[asterisk-dev] Asterisk Network Security Idea (using tcp_wrappers)

Joseph Benden joe at thrallingpenguin.com
Sun Mar 29 14:19:44 CDT 2009


On Mar 29, 2009, at 2:12 PM, Steve Edwards wrote:

> I think Asterisk should "publish" the failure, but what happens  
> after that
> would be outside the scope of a "open source PBX, telephony engine,  
> and
> telephony applications toolkit."

I agree. I think we keep cramming too much functionality into a  
monolithic entity. The UNIX mantra is to keep it simple and a single  
tool for a single task. Asterisk is a PBX, telephony engine, and  
telephony application toolkit. It is not a network security, with  
distributed ACL management, real-time analysis, etc.

I think that Asterisk should somehow (tcp_wrappers for instance) use  
existing libraries and tools for network security and utilize other  
tools (DenyHosts for instance) in managing the former (tcp_wrappers).

Asterisk will then have limited security implications. There is very  
little code added, tcp_wrappers has already underwent extensive  
testing, debugging, and security analysis. These other tools that  
manage the files required of tcp_wrappers, have already underwent the  
same.

It also means that our community has less to maintain. Does everybody  
not agree that we've got a lot to maintain presently? :)

I also don't think that we can accept the blame for system admins who  
have not properly learned who to take care of their machines. If they  
are broken into because they left Rsh exposed; is it really our fault?  
If they leave SIP wide open with no password and default context can  
place international calls; is it our fault?
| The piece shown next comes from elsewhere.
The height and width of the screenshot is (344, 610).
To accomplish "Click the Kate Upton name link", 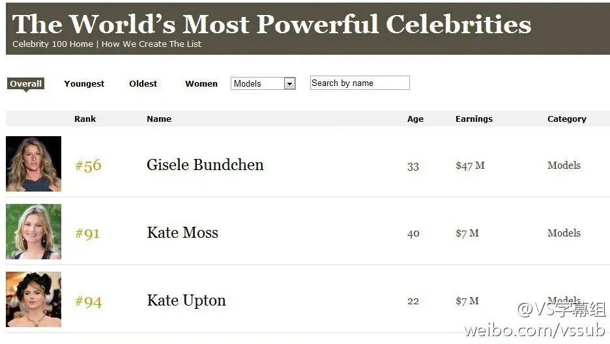I will [186, 300].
I think we can give people the tools to do their job, but we cannot do  
their job for them. If we add tcp_wrappers, we give them a way to  
block access. If we give them the regular expression that works with  
DenyHosts, we give them a way to monitor and automatically manage the  
tcp_wrappers entries. They can use it or not. They can write their  
syslog entries to a pipe that DenyHosts uses, for more "real-time"  
management. The key is that we give the possibility for doing network  
security...

>
>
> The tcp wrappers, hosts.deny kind of approach seems too "single  
> server" to
> me.

I agree, but for the most part, this is Asterisk. Asterisk was founded  
around single-server. (waiting for flames! lol) I'll agree and say  
there are ways to cluster it, but it fundamentally is a single-server  
application. If it was intended for large massive scaling, the  
software would be architected differently, eg: using multicast for an  
overall manager of many VoIP components and different items can hot  
failover and scale by adding more boxes with more components. This is  
how all very scalable software is built: think Glassfish, ActiveMQ,  
Erlang/OTP, etc. (especially think about Erlang/OTP, as it is in the  
same domain as Asterisk.)

> Repeatedly parsing log files seems hackish (non-elegant) and not
> real-time enough.

I cannot think of any systems that don't work to some extent like  
this. The better ones will accept a pipe that is written to, so at  
least parsing happens fairly "real-time".

The only additional items that I seen is where the tool writes out  
IPTables rules directly - but this is too operating specific for  
Asterisk, and would not work with Solaris, Mac, FreeBSD.

Items like tcp_wrappers do work with the above operating systems.

Comments, suggestions, or ideas are welcomed!